═════ DATA FOR ANALYSIS
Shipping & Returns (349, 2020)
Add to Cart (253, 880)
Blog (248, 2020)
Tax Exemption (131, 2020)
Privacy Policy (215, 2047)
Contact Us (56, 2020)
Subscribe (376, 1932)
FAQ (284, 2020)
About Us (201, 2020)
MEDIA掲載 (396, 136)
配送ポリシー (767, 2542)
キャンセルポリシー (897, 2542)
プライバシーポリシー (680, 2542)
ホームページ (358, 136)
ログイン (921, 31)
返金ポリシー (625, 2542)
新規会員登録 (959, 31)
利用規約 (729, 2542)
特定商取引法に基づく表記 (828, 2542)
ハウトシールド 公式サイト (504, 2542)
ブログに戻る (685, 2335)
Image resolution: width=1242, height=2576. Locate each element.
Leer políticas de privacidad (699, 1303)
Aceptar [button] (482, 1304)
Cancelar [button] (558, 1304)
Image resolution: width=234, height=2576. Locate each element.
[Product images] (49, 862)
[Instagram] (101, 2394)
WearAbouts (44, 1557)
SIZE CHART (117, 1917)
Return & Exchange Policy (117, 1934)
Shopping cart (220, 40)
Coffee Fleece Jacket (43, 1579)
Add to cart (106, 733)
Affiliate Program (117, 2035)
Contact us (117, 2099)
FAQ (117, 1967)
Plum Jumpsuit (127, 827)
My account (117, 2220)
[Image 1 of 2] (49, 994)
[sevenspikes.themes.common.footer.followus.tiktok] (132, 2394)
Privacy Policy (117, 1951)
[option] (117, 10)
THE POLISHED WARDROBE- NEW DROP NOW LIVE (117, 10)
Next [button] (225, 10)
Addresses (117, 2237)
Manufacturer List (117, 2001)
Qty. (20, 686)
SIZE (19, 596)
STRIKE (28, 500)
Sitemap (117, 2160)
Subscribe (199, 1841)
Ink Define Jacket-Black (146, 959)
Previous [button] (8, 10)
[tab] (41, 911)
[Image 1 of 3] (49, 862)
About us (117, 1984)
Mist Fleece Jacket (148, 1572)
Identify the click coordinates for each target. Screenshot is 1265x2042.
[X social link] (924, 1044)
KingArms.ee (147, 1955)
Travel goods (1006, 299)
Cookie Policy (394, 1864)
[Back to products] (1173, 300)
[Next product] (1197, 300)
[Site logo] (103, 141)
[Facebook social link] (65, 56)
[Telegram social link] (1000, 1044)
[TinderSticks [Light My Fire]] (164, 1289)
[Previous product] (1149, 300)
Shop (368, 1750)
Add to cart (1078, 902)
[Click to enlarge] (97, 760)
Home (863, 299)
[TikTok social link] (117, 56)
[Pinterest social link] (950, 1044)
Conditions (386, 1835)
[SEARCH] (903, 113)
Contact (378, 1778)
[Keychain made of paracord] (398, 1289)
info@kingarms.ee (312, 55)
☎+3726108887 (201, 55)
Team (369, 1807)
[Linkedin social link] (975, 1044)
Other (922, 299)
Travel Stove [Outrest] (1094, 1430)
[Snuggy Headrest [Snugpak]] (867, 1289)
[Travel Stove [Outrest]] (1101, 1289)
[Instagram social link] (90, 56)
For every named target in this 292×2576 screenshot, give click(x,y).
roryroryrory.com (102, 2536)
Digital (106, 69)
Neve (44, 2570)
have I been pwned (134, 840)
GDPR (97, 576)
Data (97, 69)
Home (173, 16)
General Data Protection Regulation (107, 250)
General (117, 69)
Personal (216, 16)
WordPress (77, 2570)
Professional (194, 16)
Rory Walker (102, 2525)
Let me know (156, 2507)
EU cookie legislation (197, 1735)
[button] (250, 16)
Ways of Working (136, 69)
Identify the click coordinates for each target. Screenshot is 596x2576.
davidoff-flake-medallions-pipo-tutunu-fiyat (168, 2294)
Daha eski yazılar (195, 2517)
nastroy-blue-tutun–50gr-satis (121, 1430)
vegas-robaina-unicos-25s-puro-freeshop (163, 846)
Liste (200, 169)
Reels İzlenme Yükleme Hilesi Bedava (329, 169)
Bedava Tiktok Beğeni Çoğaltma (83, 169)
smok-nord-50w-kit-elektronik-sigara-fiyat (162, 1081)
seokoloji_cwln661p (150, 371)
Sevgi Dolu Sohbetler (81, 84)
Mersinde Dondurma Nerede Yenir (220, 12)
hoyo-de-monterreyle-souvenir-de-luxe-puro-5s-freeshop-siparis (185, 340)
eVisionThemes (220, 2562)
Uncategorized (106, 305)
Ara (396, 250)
══════════
Look through the records and gather every line containing "Identify".

▸ ANSWER SPACE:
Identify the click coordinates for each target. Screenshot is 1265x2042.
Identify the click coordinates for each target. Screenshot is 596x2576.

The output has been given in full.